SALES: [PASS] The investor must select companies of "adequate size". This includes companies with annual sales greater than €260 million. Aperam's sales of €3,500 million, based on 2015 sales, pass this test.
CURRENT RATIO:[PASS] The current ratio must be greater than or equal to 2. Companies that meet this criterion are typically financially secure and defensive. Aperam's current ratio €600m/€256m of 2.3 fails the test.
LONG-TERM DEBT IN RELATION TO NET CURRENT ASSETS: [FAIL] For industrial companies, long-term debt must not exceed net current assets (current assets minus current liabilities). Companies that do not meet this criterion lack the financial stability that this methodology likes to see. The long-term debt for Aperam is €470 million, while the net current assets are €344 million. Aperam fails this test.

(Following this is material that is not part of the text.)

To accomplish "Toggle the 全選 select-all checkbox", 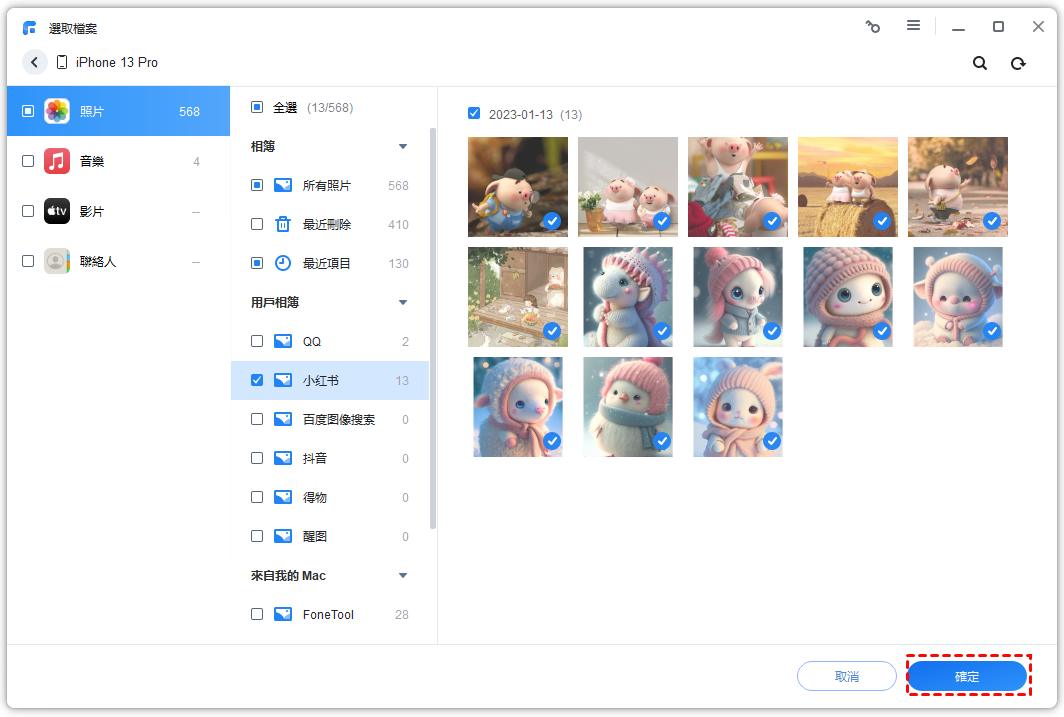I will tap(257, 107).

LONG-TERM EPS GROWTH: [FAIL] Companies must increase their EPS by at least 30% over a ten-year period and EPS must not have been negative for any year within the last 5 years. EPS for Aperam were negative within the last 5 years and therefore the company fails this criterion.
Earnings Yield: [FAIL] The Earnings/Price (inverse P/E) %, based on the lesser of the current Earnings Yield or the Yield using average earnings over the last 3 fiscal years, must be "acceptable", which this methodology states is greater than 6,5%. Stocks with higher earnings yields are more defensive by nature. APERAM's E/P of 3% (using the average of 3 years) fails this test.
Graham Number value: [FAIL] The Price/Book ratio must also be reasonable. That is the Graham number value must be greater than the market price. Aperam has a Graham number of √(22,5 x €1,2 EPS x €21 Book Value) = €24,2
Conclusion: Based on the 2013 graph (below), a Graham Defensive Investor would not have invested. A missed opportunity.